-------- RECORD EXCERPTS

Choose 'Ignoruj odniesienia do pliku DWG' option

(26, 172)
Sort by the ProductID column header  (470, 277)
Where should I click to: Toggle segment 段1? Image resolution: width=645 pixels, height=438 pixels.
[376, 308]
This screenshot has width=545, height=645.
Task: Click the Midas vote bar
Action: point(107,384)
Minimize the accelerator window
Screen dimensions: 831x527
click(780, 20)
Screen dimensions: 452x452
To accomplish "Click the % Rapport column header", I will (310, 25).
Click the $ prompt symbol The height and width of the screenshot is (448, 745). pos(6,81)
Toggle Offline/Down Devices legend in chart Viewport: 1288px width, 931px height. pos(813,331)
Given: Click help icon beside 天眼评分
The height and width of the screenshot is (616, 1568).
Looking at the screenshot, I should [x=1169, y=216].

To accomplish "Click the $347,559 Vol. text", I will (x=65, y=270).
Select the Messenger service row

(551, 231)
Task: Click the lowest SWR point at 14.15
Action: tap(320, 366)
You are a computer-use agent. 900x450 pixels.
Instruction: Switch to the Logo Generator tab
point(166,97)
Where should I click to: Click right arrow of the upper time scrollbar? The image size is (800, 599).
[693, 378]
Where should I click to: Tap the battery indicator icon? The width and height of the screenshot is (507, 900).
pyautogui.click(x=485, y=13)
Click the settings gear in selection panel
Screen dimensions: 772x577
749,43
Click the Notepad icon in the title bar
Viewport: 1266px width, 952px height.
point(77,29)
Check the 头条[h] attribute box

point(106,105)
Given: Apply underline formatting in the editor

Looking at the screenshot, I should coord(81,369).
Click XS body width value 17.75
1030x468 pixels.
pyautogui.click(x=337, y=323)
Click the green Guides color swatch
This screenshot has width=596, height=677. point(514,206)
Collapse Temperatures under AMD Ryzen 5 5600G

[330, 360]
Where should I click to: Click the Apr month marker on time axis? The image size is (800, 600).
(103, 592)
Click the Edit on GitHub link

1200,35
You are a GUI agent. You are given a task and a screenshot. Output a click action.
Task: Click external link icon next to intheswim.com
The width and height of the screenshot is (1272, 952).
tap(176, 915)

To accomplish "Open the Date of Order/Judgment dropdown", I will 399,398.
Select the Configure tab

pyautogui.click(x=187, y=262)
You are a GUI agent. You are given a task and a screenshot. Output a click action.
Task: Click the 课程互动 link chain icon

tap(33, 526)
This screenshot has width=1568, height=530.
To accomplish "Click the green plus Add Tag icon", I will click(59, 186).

----------------

(ABOUT THIS TASK)
Reproduce every record in full, keeping each one exactly as it reads.

(RESULT OF THE EXERCISE)
Choose 'Ignoruj odniesienia do pliku DWG' option

(26, 172)
Sort by the ProductID column header  (470, 277)
Where should I click to: Toggle segment 段1? Image resolution: width=645 pixels, height=438 pixels.
[376, 308]
This screenshot has width=545, height=645.
Task: Click the Midas vote bar
Action: point(107,384)
Minimize the accelerator window
Screen dimensions: 831x527
click(780, 20)
Screen dimensions: 452x452
To accomplish "Click the % Rapport column header", I will (310, 25).
Click the $ prompt symbol The height and width of the screenshot is (448, 745). pos(6,81)
Toggle Offline/Down Devices legend in chart Viewport: 1288px width, 931px height. pos(813,331)
Given: Click help icon beside 天眼评分
The height and width of the screenshot is (616, 1568).
Looking at the screenshot, I should [x=1169, y=216].

To accomplish "Click the $347,559 Vol. text", I will (x=65, y=270).
Select the Messenger service row

(551, 231)
Task: Click the lowest SWR point at 14.15
Action: tap(320, 366)
You are a computer-use agent. 900x450 pixels.
Instruction: Switch to the Logo Generator tab
point(166,97)
Where should I click to: Click right arrow of the upper time scrollbar? The image size is (800, 599).
[693, 378]
Where should I click to: Tap the battery indicator icon? The width and height of the screenshot is (507, 900).
pyautogui.click(x=485, y=13)
Click the settings gear in selection panel
Screen dimensions: 772x577
749,43
Click the Notepad icon in the title bar
Viewport: 1266px width, 952px height.
point(77,29)
Check the 头条[h] attribute box

point(106,105)
Given: Apply underline formatting in the editor

Looking at the screenshot, I should coord(81,369).
Click XS body width value 17.75
1030x468 pixels.
pyautogui.click(x=337, y=323)
Click the green Guides color swatch
This screenshot has width=596, height=677. point(514,206)
Collapse Temperatures under AMD Ryzen 5 5600G

[330, 360]
Where should I click to: Click the Apr month marker on time axis? The image size is (800, 600).
(103, 592)
Click the Edit on GitHub link

1200,35
You are a GUI agent. You are given a task and a screenshot. Output a click action.
Task: Click external link icon next to intheswim.com
The width and height of the screenshot is (1272, 952).
tap(176, 915)

To accomplish "Open the Date of Order/Judgment dropdown", I will 399,398.
Select the Configure tab

pyautogui.click(x=187, y=262)
You are a GUI agent. You are given a task and a screenshot. Output a click action.
Task: Click the 课程互动 link chain icon

tap(33, 526)
This screenshot has width=1568, height=530.
To accomplish "Click the green plus Add Tag icon", I will click(59, 186).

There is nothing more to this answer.